PbWO4是一类重要的半导体,广泛运用于高能物理领域无机闪烁晶体.它具有许多独特的物理性能,如衰减时间短(10ns)、能量密度高(8.28cm3)、低光产率(300photons/MeV)、短辐射长度(0.9cm)和高抗辐照损伤等.PbWO4纳米晶体的激子荧光、热荧光和其它光学性能主要取决PbWO4晶体的形貌和微观结构.目前已经合成了不同结构的PbWO4纳米/微米晶体,如四角双锥微米晶、微米球、纳米棒、纳米纺垂体等.近年来,PbWO4的光催化性能也引起人们的重视.研究发现,PbWO4晶体的光催化性能和其形貌、微观结构密切相关.如在不同形貌的十四面体、三维多尺度微米球和纳米颗粒中,PbWO4微米球表现了极高的光催化活性.此外,PbWO4微米球由于密度大,非常容易分离,从而有利于其回收利用,在循环使用时具有很高的稳定性.因此,合成具有特殊形貌的PbWO4纳米/微米晶体具有重要的理论和现实意义.此外,合成贵金属/半导体复合纳米结构是提高光催化性能的另一有效策略.在贵金属/半导体复合纳米结构中,光生电子(e-)和(h+)的复合可以在很大程度上得到抑制,因为光生e-可以快速地迁移至贵金属颗粒中心,从而加速e-和h+的分离.
本文利用水热结合焙烧法首先合成了长度大于1μm的棒状PbWO4微米晶.然后利用光化学沉积法,在PbWO4微米晶表面沉积不同含量(0.5wt%,1wt%,和2wt%)的Pt纳米粒子.利用X射线衍射(XRD)、N2物理吸附、扫描电镜(SEM)、透射电镜(TEM)、光电子能谱(XPS)、光致发光谱(PL)和紫外-可见漫反射吸收光谱(UV-Vis DRS)等手段对所制PbWO4和Pt/PbWO4进行了表征.表征结果表明,合成的PbWO4和Pt/PbWO4的比表面积很小(1.5-1.9m2/g),沉积的Pt纳米粒子为金属态.UV-Vis DRS测试表明,沉积的Pt纳米粒子在光照下可以产生表面等离子共振,促进可见光的吸收.另外,PL的结果则证实Pt纳米粒子的存在还可抑制PbWO4晶体在光照下产生的光生e-和h+的分离.而XRD和高分辨TEM分析表明PbWO4微米棒的晶体生长方向为(-102)晶体方向.电子选区衍射表明,棒状PbWO4微米晶具有极高的结晶度.以氙灯为光源进行了光催化降解染料酸性橙II的光催化性能测试.结果表明,当沉积1-2wt%Pt纳米粒子时,可使光催化活性提高2倍左右.另外,Pt/PbWO4微米棒的密度较大,非常容易进行离心分离催化剂及其循环使用.在第一次使用时酸性橙II的降解率为93%,而在第四次使用时酸性橙II的降解率仍维持在88%,表现出很好的光催化稳定性.Pt/PbWO4具有很高的光催化活性的原因,一方面是由于其具有很高的结晶度和独特的棒状结构,另一方面是由于沉积的Pt纳米粒子在光照下可以产生表面等离子共振,促进了可见光的吸收和光生e-与h+的分离.
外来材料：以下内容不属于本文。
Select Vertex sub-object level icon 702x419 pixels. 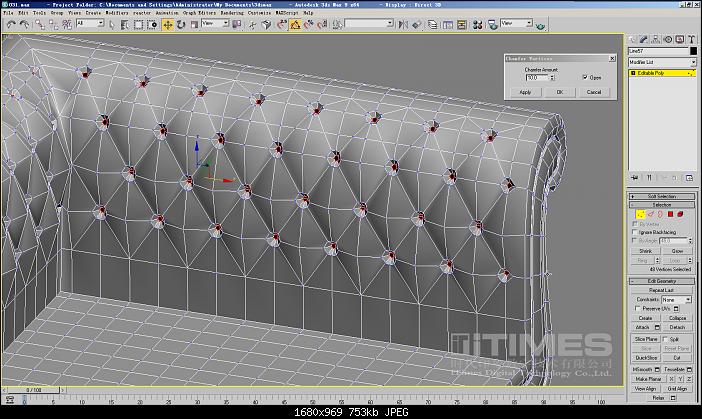[x=638, y=214]
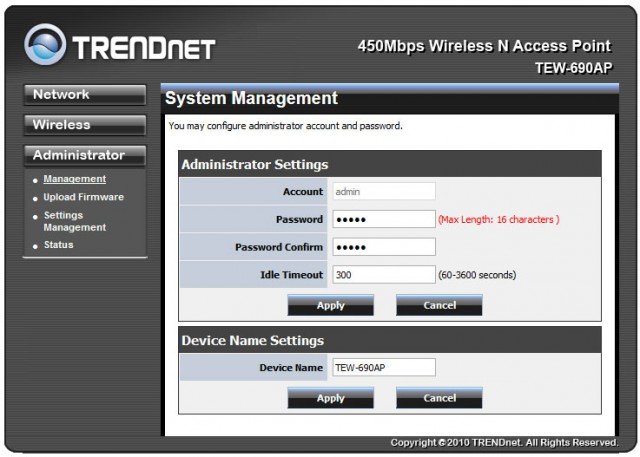The height and width of the screenshot is (457, 640).
Task: Expand the Administrator menu section
Action: click(84, 155)
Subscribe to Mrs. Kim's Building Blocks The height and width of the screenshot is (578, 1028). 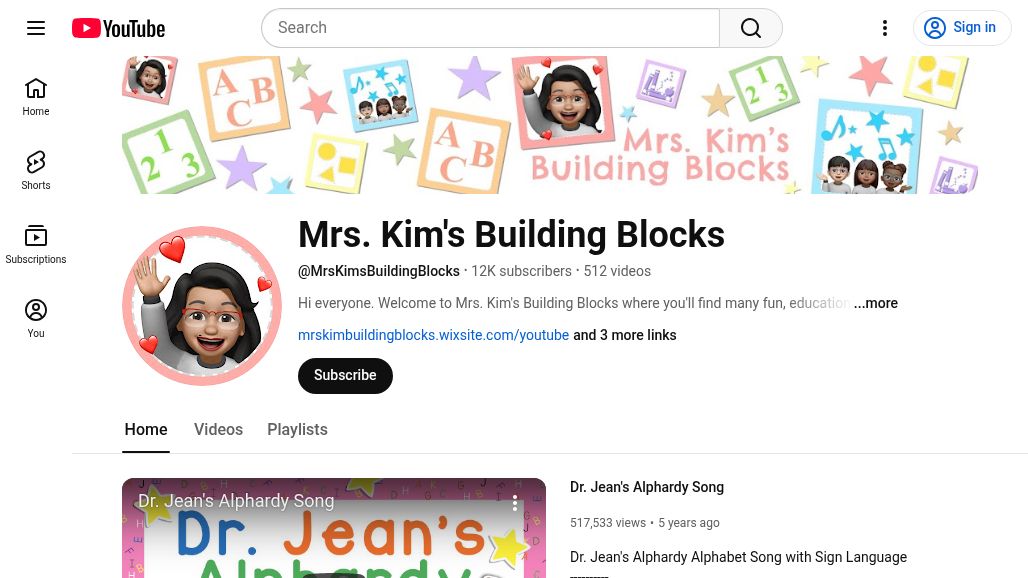345,376
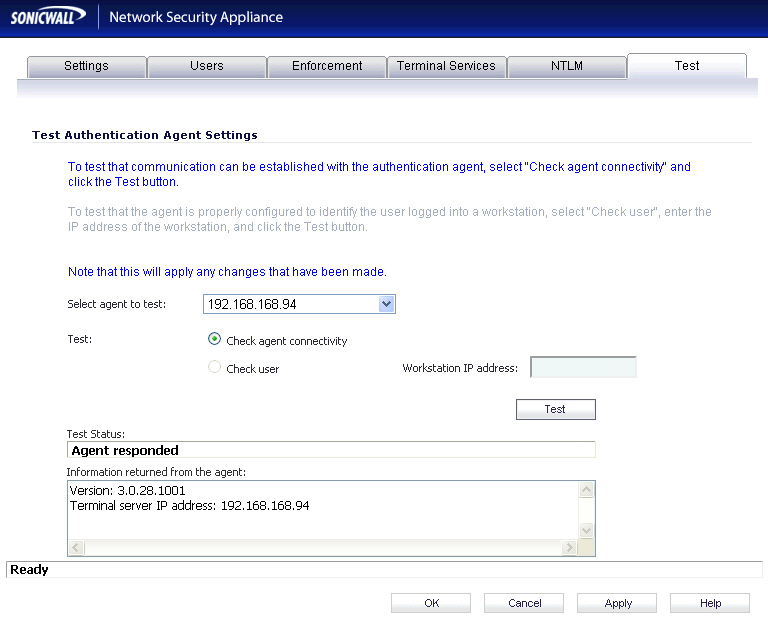Select the Check agent connectivity radio button

(x=215, y=340)
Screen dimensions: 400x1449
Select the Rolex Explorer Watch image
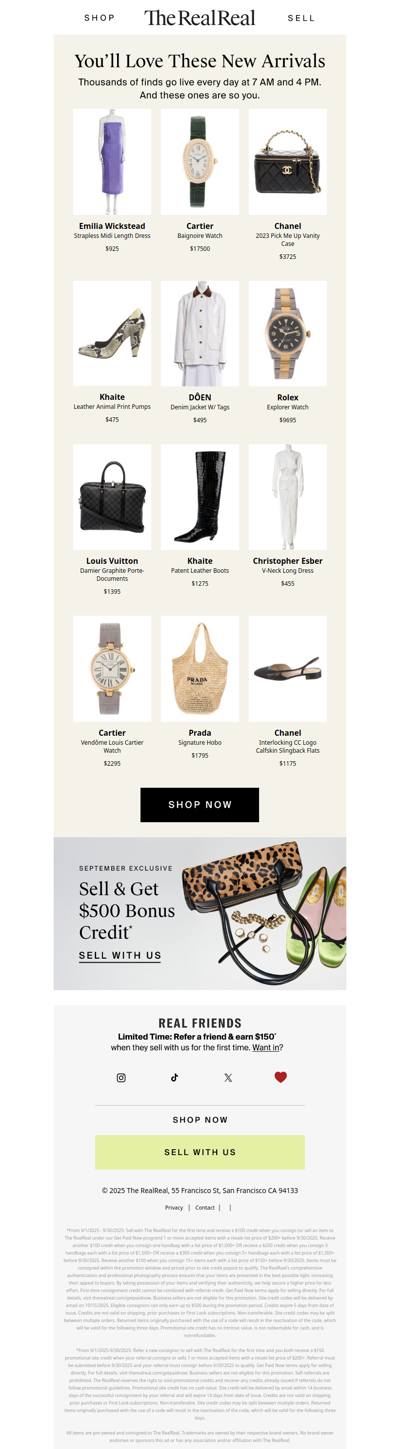point(288,334)
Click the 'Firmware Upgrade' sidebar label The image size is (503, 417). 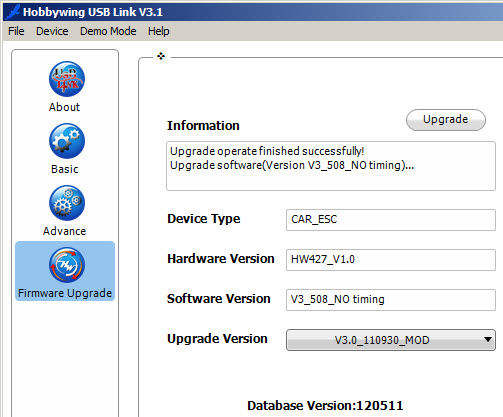[x=65, y=293]
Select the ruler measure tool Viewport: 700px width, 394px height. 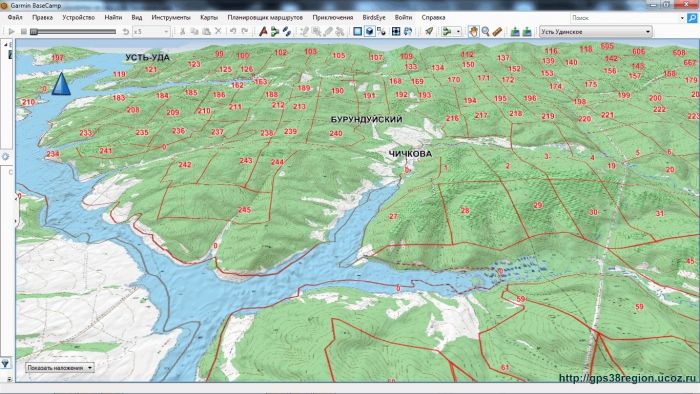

关键词: 棒状, 钨酸铅微米晶, 铂纳米粒子, 光催化活性, 光催化稳定性, 表面等离子体, 电子-空穴分离

Abstract:

Rod-shaped PbWO4 microcrystals of length >1 μm were fabricated by a hydrothermal route and subsequent calcination. Pt nanoparticles (NPs) of different contents (0.5 wt%, 1 wt% and 2 wt%) were subsequently deposited on the PbWO4 microcrystals, producing robust Pt/PbWO4 composite microcrystals. The PbWO4 microcrystals and Pt/PbWO4 photocatalysts were characterized by X-ray diffraction, N2 sorption measurements, scanning electron microscopy, transmission electron microscopy, and X-ray photoelectron, photoluminescence, Fourier-transform infrared, and ultraviolet-visible diffuse reflectance spectroscopies. The photocatalytic performances of the catalysts were evaluated by the consecutive photocatalytic degradation of acid orange II dye. The Pt/PbWO4 composite microcrystals exhibited high photocatalytic activity and stability. The deposition of Pt NPs produced surface plasmon resonance (SPR), which induced a large visible light absorption. A Pt NP content of 1-2 wt% resulted in an ~2 times increase in photocatalytic activity, compared with the activity of Pt/PbWO4. The crystal structure and high crystallinity of PbWO4 resulted in its favorable photocatalytic property, and the SPR effect of the Pt NPs promoted visible light harvesting. The Pt NPs also enhanced the separation of photo-generated electrons and holes, which further promoted the photocatalytic reaction.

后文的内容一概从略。